Task statement: Write out the passage on passwords below again, from "2. A way to" down to "Stash of Secrets.", renaming "Stash of Secrets" to "Vault of Secrets".

═════ Passage given

But you definitely will have a huge pain in the ass to figure out alternate passwords for sites when they do get compromised and need to be rotated. Obviously you can't replace this sheet or you'd be resetting all 268 or whatever passwords you currently use.
> With a password manager potentially every password is instantly compromised.
Sure, but the same is true of this weird password map on paper thing. Any "algorithm" most people could actually use to "decode" passwords on that map can be trivially defeated by an amateur. That's why we stopped using paper ciphers like 150 years ago.
> I'm talking about using passwords that eg. are a combination of a notebook part, and a secret only you know, thereby having a unique password for each service
Or you could use a password manager, and just have unique passwords and no memorization.
> If you have to pay attention to security researches to use a package manager it is already impractical for the wast portion of the population.
It's not impractical at all, just use BitWarden or 1Password. This isn't rocket science dude. Just do what security expert tell you to do. (Hint: NONE of them suggest writing passwords down)
> Remembering 239 secure passwords, even with a mnemonic is a fulltime job. It's not in any way realistic.
So. Use. A. Password. Manager.
but if you want real security, use a security token (e.g. yubikey) or some other smartcard solution.
In the past I thought about it but my head kept coming up with ridiculous scenarios like "what if your yubikey breaks, AND your backup yubikey breaks?!". I'll just keep using KeePassXC database (backed up in multiple places).
Today my banking app decided to 'forget' my login details. I have the account number available at home but I'm in the office today and so I can't log back into my account. So I can't check balances or approve payments (luckily I'm too busy to spend money)
...but not in the same notebook as your passwords! Ideally, don't even store them in two locations which could potentially be compromised simultaneously due to burglary or theft.
Plus, you should really keep a physical copy of your passwords anyway in case something were to happen to you and your loved ones need access to your accounts, insurance, banking, photos, etc.
I have a package prepared for after my death that includes the master password for my password manager, just for this reason. The rest of my passwords can be obtained from the password manager.
It also contains a list of all important accounts I have and official copies of important documents. And a description of my various servers and what they do. And a personal letter to my loved ones.
1. Some arrangement with a law-firm so that your Stash of Secrets will be delivered to your executor in the event of your death, where you trust they won't peek because of financial/legal relationships.
2. A way to unlock your Stash of Secrets that requires a certain portion of keys to be brought together, and you give out keys to different people. (People you trust enough not to all conspire together, but who also are unlikely to pass away the same time you do.)
The latter, secret sharing[0], is obviously more algorithmically-interesting. The simplest approach would be two keys that XOR together to reveal the key needed to decrypt the Stash of Secrets.

══════════
═════ Source material

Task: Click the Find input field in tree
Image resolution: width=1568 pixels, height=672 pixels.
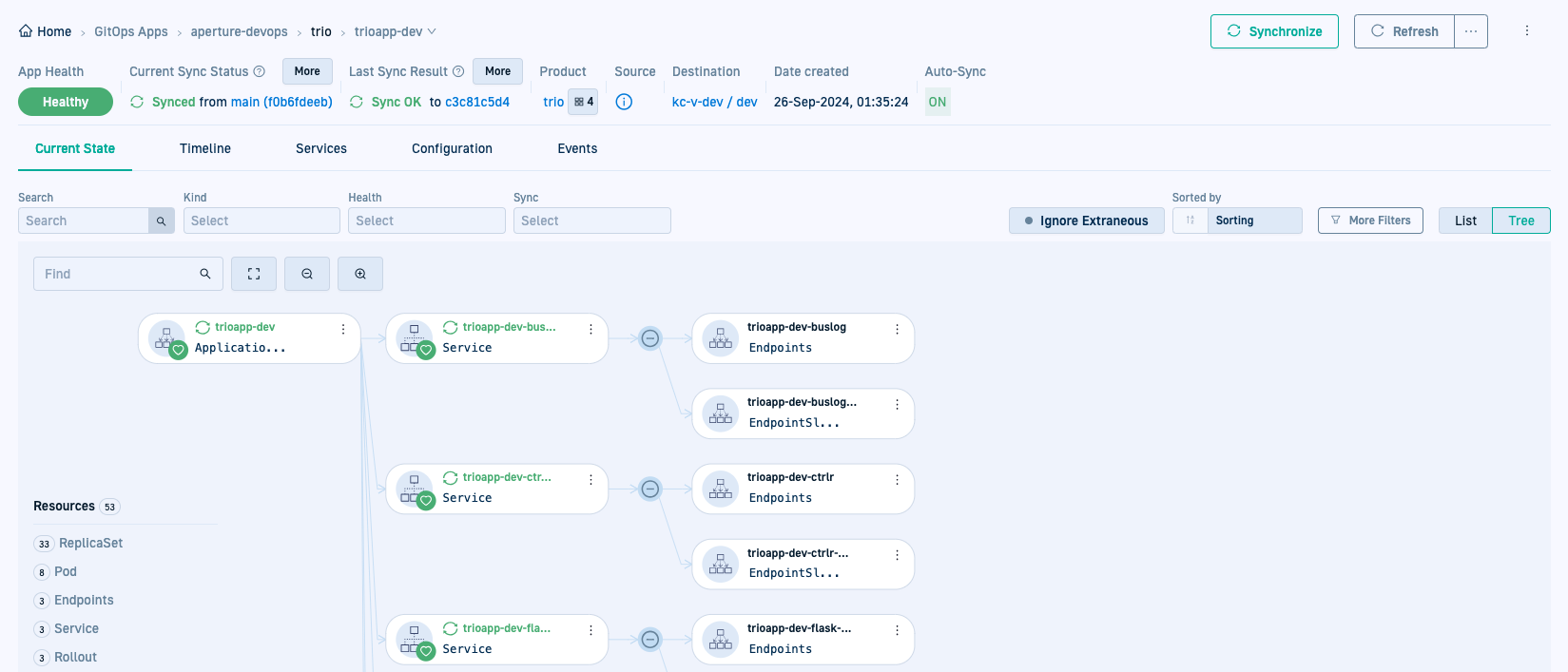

══════════

Answer to the task:
2. A way to unlock your Vault of Secrets that requires a certain portion of keys to be brought together, and you give out keys to different people. (People you trust enough not to all conspire together, but who also are unlikely to pass away the same time you do.)
The latter, secret sharing[0], is obviously more algorithmically-interesting. The simplest approach would be two keys that XOR together to reveal the key needed to decrypt the Vault of Secrets.